DIRECTIONS FOR THIS TASK:
Please reproduce the following data exactly as it appears.

PROVIDED ENTRIES:
______________________________

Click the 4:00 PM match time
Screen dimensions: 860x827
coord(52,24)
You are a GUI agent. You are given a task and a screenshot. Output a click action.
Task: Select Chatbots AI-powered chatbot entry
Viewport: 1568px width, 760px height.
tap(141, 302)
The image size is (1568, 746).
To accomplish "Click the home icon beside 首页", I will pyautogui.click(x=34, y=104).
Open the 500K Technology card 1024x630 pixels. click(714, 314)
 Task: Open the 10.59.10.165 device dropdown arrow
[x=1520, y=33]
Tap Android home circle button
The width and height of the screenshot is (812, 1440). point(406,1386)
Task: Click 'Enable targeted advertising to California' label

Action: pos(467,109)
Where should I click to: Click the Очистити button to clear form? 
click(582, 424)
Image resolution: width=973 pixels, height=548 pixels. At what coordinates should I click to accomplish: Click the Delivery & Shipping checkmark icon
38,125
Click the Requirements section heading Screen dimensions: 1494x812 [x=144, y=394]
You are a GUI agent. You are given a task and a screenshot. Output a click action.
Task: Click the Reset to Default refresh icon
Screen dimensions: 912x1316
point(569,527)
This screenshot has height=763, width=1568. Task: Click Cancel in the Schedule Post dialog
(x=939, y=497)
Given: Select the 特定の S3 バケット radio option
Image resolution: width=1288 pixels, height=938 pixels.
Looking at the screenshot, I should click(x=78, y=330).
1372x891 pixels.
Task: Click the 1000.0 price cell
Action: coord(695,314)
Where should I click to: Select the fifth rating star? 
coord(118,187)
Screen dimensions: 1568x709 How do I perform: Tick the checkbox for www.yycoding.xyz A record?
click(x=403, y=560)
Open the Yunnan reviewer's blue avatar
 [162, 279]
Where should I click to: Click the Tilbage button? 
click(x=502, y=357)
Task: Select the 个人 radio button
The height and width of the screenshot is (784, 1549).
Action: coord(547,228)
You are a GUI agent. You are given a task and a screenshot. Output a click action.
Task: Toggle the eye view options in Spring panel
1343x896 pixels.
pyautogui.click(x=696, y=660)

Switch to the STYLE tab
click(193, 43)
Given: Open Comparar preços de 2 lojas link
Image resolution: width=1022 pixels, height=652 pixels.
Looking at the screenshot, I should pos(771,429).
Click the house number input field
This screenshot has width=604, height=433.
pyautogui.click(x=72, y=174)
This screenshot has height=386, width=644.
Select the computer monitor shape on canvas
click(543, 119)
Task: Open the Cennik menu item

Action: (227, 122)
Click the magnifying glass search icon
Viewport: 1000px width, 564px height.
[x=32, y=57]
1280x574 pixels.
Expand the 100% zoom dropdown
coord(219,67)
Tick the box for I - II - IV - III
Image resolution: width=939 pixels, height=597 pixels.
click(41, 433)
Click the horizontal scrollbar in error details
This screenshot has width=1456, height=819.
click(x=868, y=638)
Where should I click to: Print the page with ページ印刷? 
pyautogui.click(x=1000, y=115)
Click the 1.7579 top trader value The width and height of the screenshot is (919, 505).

______________________________

TASK OUTPUT:
Click the 4:00 PM match time
Screen dimensions: 860x827
coord(52,24)
You are a GUI agent. You are given a task and a screenshot. Output a click action.
Task: Select Chatbots AI-powered chatbot entry
Viewport: 1568px width, 760px height.
tap(141, 302)
The image size is (1568, 746).
To accomplish "Click the home icon beside 首页", I will pyautogui.click(x=34, y=104).
Open the 500K Technology card 1024x630 pixels. click(714, 314)
 Task: Open the 10.59.10.165 device dropdown arrow
[x=1520, y=33]
Tap Android home circle button
The width and height of the screenshot is (812, 1440). point(406,1386)
Task: Click 'Enable targeted advertising to California' label

Action: pos(467,109)
Where should I click to: Click the Очистити button to clear form? 
click(582, 424)
Image resolution: width=973 pixels, height=548 pixels. At what coordinates should I click to accomplish: Click the Delivery & Shipping checkmark icon
38,125
Click the Requirements section heading Screen dimensions: 1494x812 [x=144, y=394]
You are a GUI agent. You are given a task and a screenshot. Output a click action.
Task: Click the Reset to Default refresh icon
Screen dimensions: 912x1316
point(569,527)
This screenshot has height=763, width=1568. Task: Click Cancel in the Schedule Post dialog
(x=939, y=497)
Given: Select the 特定の S3 バケット radio option
Image resolution: width=1288 pixels, height=938 pixels.
Looking at the screenshot, I should click(x=78, y=330).
1372x891 pixels.
Task: Click the 1000.0 price cell
Action: coord(695,314)
Where should I click to: Select the fifth rating star? 
coord(118,187)
Screen dimensions: 1568x709 How do I perform: Tick the checkbox for www.yycoding.xyz A record?
click(x=403, y=560)
Open the Yunnan reviewer's blue avatar
 [162, 279]
Where should I click to: Click the Tilbage button? 
click(x=502, y=357)
Task: Select the 个人 radio button
The height and width of the screenshot is (784, 1549).
Action: coord(547,228)
You are a GUI agent. You are given a task and a screenshot. Output a click action.
Task: Toggle the eye view options in Spring panel
1343x896 pixels.
pyautogui.click(x=696, y=660)

Switch to the STYLE tab
click(193, 43)
Given: Open Comparar preços de 2 lojas link
Image resolution: width=1022 pixels, height=652 pixels.
Looking at the screenshot, I should pos(771,429).
Click the house number input field
This screenshot has width=604, height=433.
pyautogui.click(x=72, y=174)
This screenshot has height=386, width=644.
Select the computer monitor shape on canvas
click(543, 119)
Task: Open the Cennik menu item

Action: (227, 122)
Click the magnifying glass search icon
Viewport: 1000px width, 564px height.
[x=32, y=57]
1280x574 pixels.
Expand the 100% zoom dropdown
coord(219,67)
Tick the box for I - II - IV - III
Image resolution: width=939 pixels, height=597 pixels.
click(41, 433)
Click the horizontal scrollbar in error details
This screenshot has width=1456, height=819.
click(x=868, y=638)
Where should I click to: Print the page with ページ印刷? 
pyautogui.click(x=1000, y=115)
Click the 1.7579 top trader value The width and height of the screenshot is (919, 505).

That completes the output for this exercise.